A, CHO-PAR2-myc and CHO-PAR2-C361A-myc cells labelled with membrane impermeant EZ-link NHS-SS-biotin were treated with PAR2 AP (100 µM) for the indicated times to induce receptor internalisation. Protein degradation was blocked by incubation of cells with the proteasome inhibitor MG132. Residual cell surface biotin was removed by washing with MeSNA and internalised biotin-labelled protein was isolated from whole cell lysates using streptavidin beads. Anti-myc Western blot analysis was performed on bead eluates and input lysates. Data are representative of 3 independent experiments with graphical representation of densitometry analysis of these data shown in the right panel. Percentage of internalised receptor was calculated by dividing the value for internalised PAR2 at each time point by the value for total surface PAR2 which was determined from an experiment performed in parallel in which cells were not treated with AP or MeSNA. Values are displayed as Mean ± SD. B, CHO-PAR2-myc and CHO-PAR2-C361A-myc cells were treated with PAR2 AP (100 µM) for the indicated times in the presence of 70 µM cycloheximide, to prevent de novo protein synthesis. Lysates were examined by anti-myc and anti-GAPDH Western blot analysis to assess the levels of PAR2 remaining after receptor agonism. Data are representative of 3 independent experiments with graphical representation of densitometry analysis of these data shown in the right panel. Values are displayed as Mean ± SD. PAR2 endocytosis and degradation were significant compared with PAR2-C361A; P<0.001.

Figure 9. PAR2 palmitoylation is required for optimal receptor signalling, cellular trafficking and plasma membrane expression.

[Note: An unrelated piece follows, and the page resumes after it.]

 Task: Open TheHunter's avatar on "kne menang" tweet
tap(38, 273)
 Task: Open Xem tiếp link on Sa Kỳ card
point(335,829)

Unpalmitoylated PAR2 located in Golgi vesicles (1). Palmitoylation occurs within the cis- to medial-Golgi (2). This anchors the carboxyl domain of PAR2 to the inner leaflet of cell membranes likely resulting in the formation of an intracellular eighth α-helix (H8) required for effective signalling (2). Interactions of palmitoylated PAR2 with the GTPase rab11a promotes agonist induced receptor repopulation of the cell surface (3). Activation of PAR2 (4) enhances palmitoylation of Golgi localised PAR2 (5) and, reciprocally, receptor palmitoylation is required for efficient PAR2 signal transduction (6). Receptor agonism induces β-arrestin translocation to the plasma membrane (7) which mediates non-G protein signal transduction and receptor internalisation (8). Internalised PAR2 is trafficked and sorted for lysosomal degradation via early and late endosomes (9).